Patrick N. Taylor explores the impact of humans on the carbon cycle in his thought-provoking installation for the MSU Broad Art Museum’s Master of Fine Arts Exhibition.
Patrick N. Taylor explores the impact of humans on the carbon cycle in his thought-provoking installation for the MSU Broad Art Museum’s Master of …

Adeline Newmann’s “Corrupted Uncorrupted” is a wild spatter extravaganza in red and gold, riffing on the shapes of skeletons, torsos and human guts with an immersive installation of wall hangings, collages, light projections and even flipbooks. (It’s stylized, not gross, but still a bit unsettling, especially when Newmann paints directly on the walls and floor.)

An epic display of glittery pink and yellow hangings, streamers, videos and embedded objects by Emily J. Burkhead plumbs the artist’s childhood and coming of age as a queer and neurodivergent person in the consumerist culture of the 1990s. The viewer is invited to plop into a beanbag chair, soak in all the input and meld minds with the artist. The testimony in the videos is both serious and trivial. (We learn that the artist hates laugh tracks on sitcoms and thinks the smell of cow manure is nostalgic.) The videos, along with a disarming display of childhood talismans like Care Bears and unicorns, make the viewer feel a fragile communion with the artist.

Two of the Broad artists find inventive ways to bring the sunlit world outside the museum inside its stainless-steel hide.

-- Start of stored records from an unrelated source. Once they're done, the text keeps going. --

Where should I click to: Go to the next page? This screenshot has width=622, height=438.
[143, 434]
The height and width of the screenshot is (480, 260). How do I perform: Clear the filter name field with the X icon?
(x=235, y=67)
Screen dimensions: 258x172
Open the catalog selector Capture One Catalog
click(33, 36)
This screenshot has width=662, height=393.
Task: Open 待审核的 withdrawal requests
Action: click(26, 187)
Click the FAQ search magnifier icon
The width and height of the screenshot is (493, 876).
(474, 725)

At the core of Patrick N. Taylor’s thought-provoking installation is a real tree hanging upside down in a flashing cage of light tubes above a heap of carbon on the floor, only part of a striking visual realization of human impact on the carbon cycle.

Finally, there’s a deceptive simplicity to Shirin Abedinirad’s “Reflective Journey,” an array of half-open doors, body-length mirrors and projected images of waves lapping at the seashore (with surf sounds to enhance the illusion). You peek into the doors, and there you are, at the seashore. Move a few inches, and you’re back inside the gallery. That’s the magic of student art.